To capture these reluctant hearts, Ÿnsect deployed its in-house forces to build a powerful communications and awareness-raising strategy designed to promote its own image and insect awareness among consumers. To this end, it mobilized all its teams around this common objective.

The first thing we did was to target the public in general. This is quite unusual for a B2B company, which must win over its business partners and customers first and foremost! But the insect is not a product like any other, and still has everything to prove. Furthermore, our position as market leader means that we have to educate and raise awareness of the exceptional properties of insects. How do we do this? Firstly, by building an editorial line that is both accessible and affordable for everyone, and by taking part in events open to everyone, such as Heritage Days, Floriade (in the Netherlands) and the International Agricultural Show (Salon de l’Agriculture), where for the past two years we have had a corporate booth and a children’s booth. Here, visitors have the opportunity to discover, touch and taste insect protein for the first time.
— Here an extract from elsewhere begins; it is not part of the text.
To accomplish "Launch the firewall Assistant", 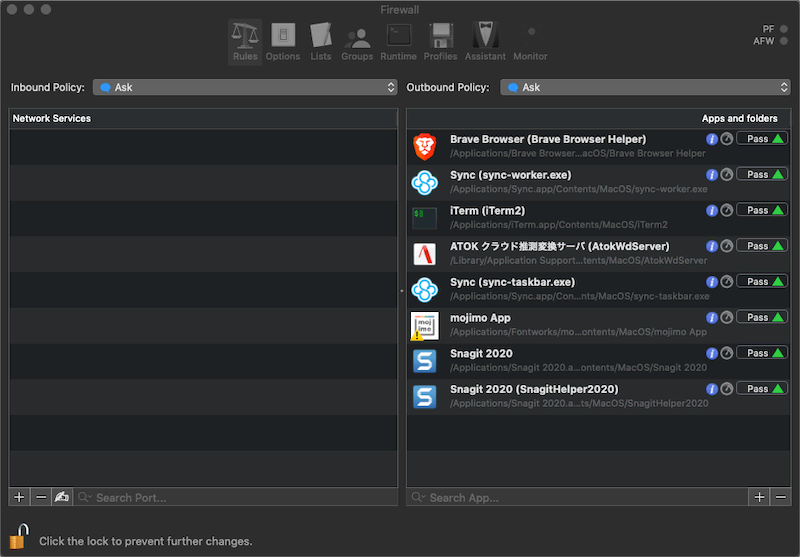I will pos(485,41).
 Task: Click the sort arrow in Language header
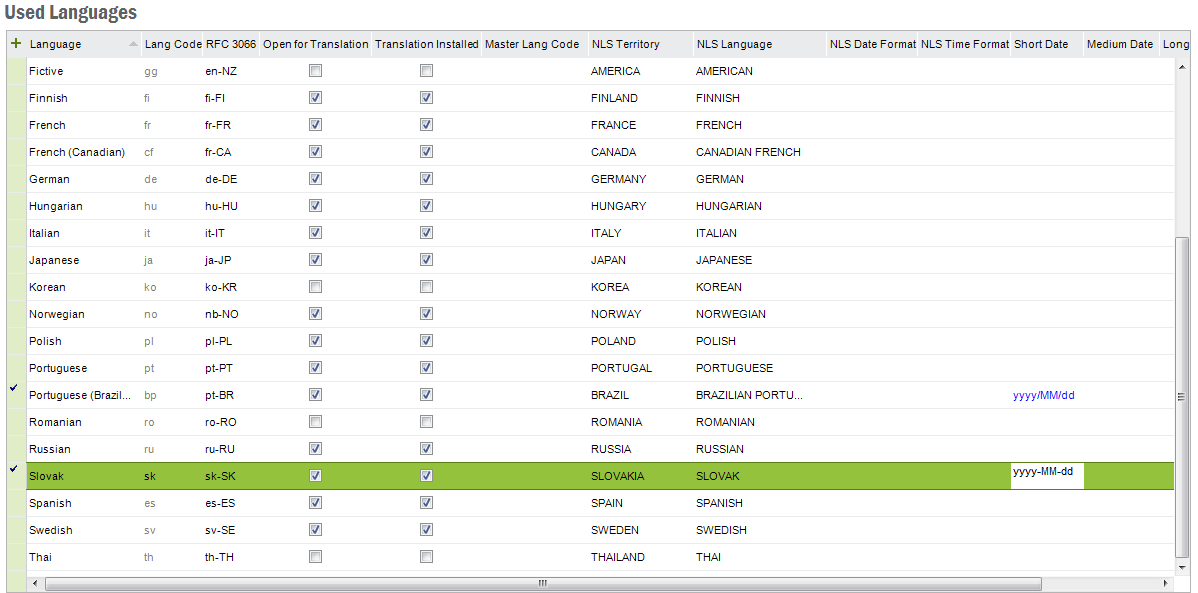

This first approach is essential to dispel the fear still felt by many consumers. Children are a prime target for these major changes: they have little or no fear, are open-minded and curious, and are increasingly aware of environmental issues. We are confident that it is through them that insects will reach our plates. When seatbelts became mandatory in cars 30 years ago, the change was first implemented through an awareness operation in schools: “the first thing to do when you get home from school is to put on your seatbelt, and remind your parents that they have to do so too”. It’s more or less the same idea here.
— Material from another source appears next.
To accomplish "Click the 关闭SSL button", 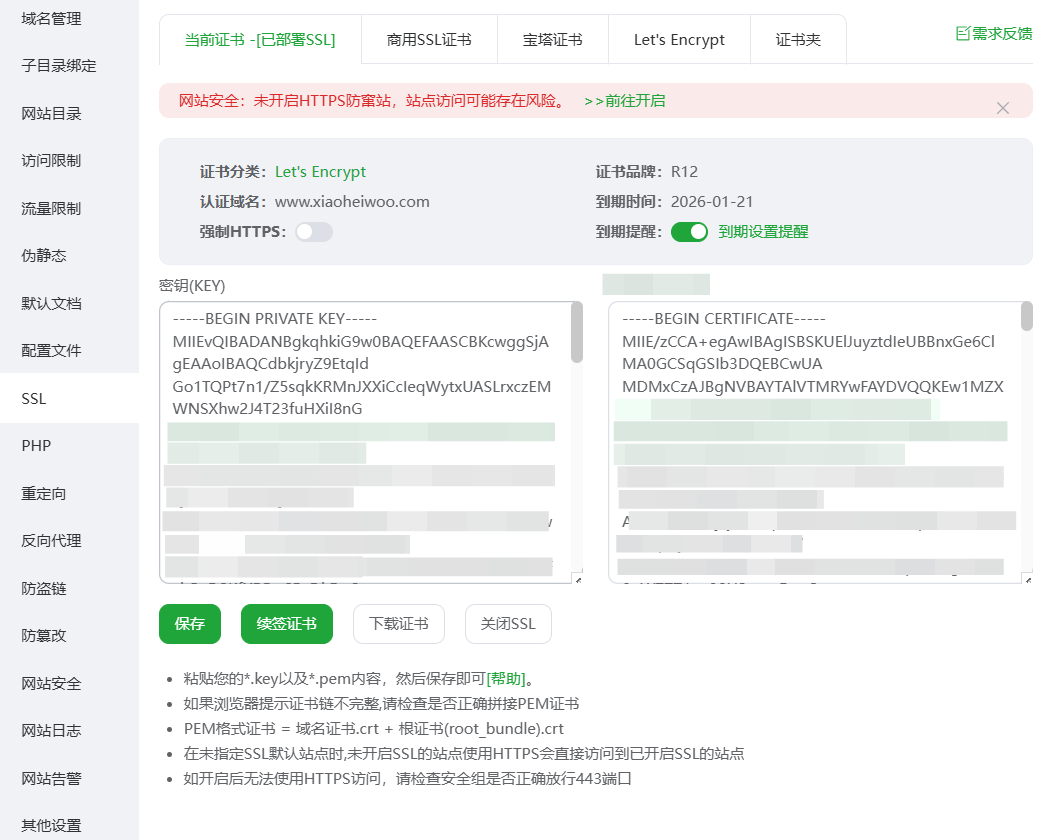I will pos(508,623).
At the same time, we are conducting a transparency policy and welcoming politicians, partners and journalists into our vertical farms to demystify what we do, and to show the benefits of our action for the health of women, men, animals and the planet.

Internally, initiatives have been launched to raise awareness and educate employees. We regularly publish expert articles to allow everyone to understand the different trades and expertise within the company, and to learn more about our practices and production methods.


At Ÿnsect, we want every employee to have a good knowledge of our mealworm, its life cycle, its nutrition, its living environment, its role in biodiversity… We have created Chrysalis, our trade school, with the aim of building a common culture around the insect. Any newcomer to Ÿnsect can benefit from this training program and learn a specific job chosen from among 30 on offer. The Chrysalis school enables us not only to build a common culture, but also to ensure that our employees develop their skills. To this end, we also provide a wide range of in-house resources to enable everyone to learn new things.

We are gradually achieving our goal, thanks to positive, transparent communication, numerous initiatives to raise awareness, training courses and presentations in schools and companies, and ongoing dialogue with the public, the press and public bodies. We’ve seen mindsets evolve over the last few years, and the insect is gradually being accessible. The great majority of consumers have not yet reached this point, partly because they cannot find enough products on the market, but the mental barrier is gradually dissolving. It takes several generations to change a food habit, but in such a globalized world, food habits are evolving faster and faster. 20 years ago, no one in the western world  would have imagined eating raw fish, yet today sushi is one of the most widely consumed dishes in the world. The key lies in integrating our products into local food cultures. Patience and our joint efforts are paying off, which is not only reassuring for the future of the insect, but more broadly for the environment.